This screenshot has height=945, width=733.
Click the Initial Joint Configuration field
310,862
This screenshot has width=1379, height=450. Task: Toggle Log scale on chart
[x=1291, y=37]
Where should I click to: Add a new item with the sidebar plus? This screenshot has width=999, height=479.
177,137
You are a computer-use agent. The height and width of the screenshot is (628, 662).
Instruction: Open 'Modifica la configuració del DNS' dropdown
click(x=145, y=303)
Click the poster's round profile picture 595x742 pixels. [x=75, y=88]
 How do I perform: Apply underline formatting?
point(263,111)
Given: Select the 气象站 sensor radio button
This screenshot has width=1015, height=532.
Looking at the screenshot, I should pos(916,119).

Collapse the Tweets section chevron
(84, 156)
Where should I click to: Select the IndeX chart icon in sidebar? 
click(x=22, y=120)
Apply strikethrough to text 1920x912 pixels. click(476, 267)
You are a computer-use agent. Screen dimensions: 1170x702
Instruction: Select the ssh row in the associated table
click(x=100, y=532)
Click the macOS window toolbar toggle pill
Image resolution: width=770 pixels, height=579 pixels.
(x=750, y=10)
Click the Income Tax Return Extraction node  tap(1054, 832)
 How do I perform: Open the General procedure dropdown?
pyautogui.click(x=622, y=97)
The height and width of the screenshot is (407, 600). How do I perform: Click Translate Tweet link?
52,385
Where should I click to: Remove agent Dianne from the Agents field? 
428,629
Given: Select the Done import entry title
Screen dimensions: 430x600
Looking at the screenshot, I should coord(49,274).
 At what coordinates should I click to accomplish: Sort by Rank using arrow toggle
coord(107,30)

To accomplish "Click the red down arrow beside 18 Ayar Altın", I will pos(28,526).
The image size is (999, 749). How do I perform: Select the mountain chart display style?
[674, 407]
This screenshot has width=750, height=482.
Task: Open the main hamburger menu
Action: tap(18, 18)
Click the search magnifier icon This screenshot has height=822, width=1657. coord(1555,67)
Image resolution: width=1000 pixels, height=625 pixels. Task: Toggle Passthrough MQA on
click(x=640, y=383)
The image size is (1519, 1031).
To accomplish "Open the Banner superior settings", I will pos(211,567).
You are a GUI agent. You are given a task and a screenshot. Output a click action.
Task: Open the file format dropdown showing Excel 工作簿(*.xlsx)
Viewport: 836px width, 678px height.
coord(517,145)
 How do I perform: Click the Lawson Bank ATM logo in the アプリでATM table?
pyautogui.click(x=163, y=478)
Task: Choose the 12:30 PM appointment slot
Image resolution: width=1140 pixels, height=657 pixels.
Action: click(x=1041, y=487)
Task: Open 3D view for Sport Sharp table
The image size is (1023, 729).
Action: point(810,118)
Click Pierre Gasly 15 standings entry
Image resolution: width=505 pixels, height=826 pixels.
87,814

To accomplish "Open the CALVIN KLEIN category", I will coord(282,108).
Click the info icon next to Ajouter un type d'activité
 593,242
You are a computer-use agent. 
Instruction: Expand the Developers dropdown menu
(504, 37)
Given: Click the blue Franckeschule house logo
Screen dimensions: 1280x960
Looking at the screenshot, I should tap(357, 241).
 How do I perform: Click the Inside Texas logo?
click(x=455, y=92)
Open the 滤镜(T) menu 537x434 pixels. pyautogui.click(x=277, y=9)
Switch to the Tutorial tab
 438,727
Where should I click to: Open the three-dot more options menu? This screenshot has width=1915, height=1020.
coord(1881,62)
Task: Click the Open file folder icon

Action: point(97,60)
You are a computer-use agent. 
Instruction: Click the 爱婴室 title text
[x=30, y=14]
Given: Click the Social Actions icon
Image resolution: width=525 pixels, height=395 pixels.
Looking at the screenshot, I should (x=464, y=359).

### What to do
"You are a computer-use agent. The" marks the last line to print; print everything from the first line of the data through that line, unchanged, and nothing more.

### Result
This screenshot has height=945, width=733.
Click the Initial Joint Configuration field
310,862
This screenshot has width=1379, height=450. Task: Toggle Log scale on chart
[x=1291, y=37]
Where should I click to: Add a new item with the sidebar plus? This screenshot has width=999, height=479.
177,137
You are a computer-use agent. The height and width of the screenshot is (628, 662).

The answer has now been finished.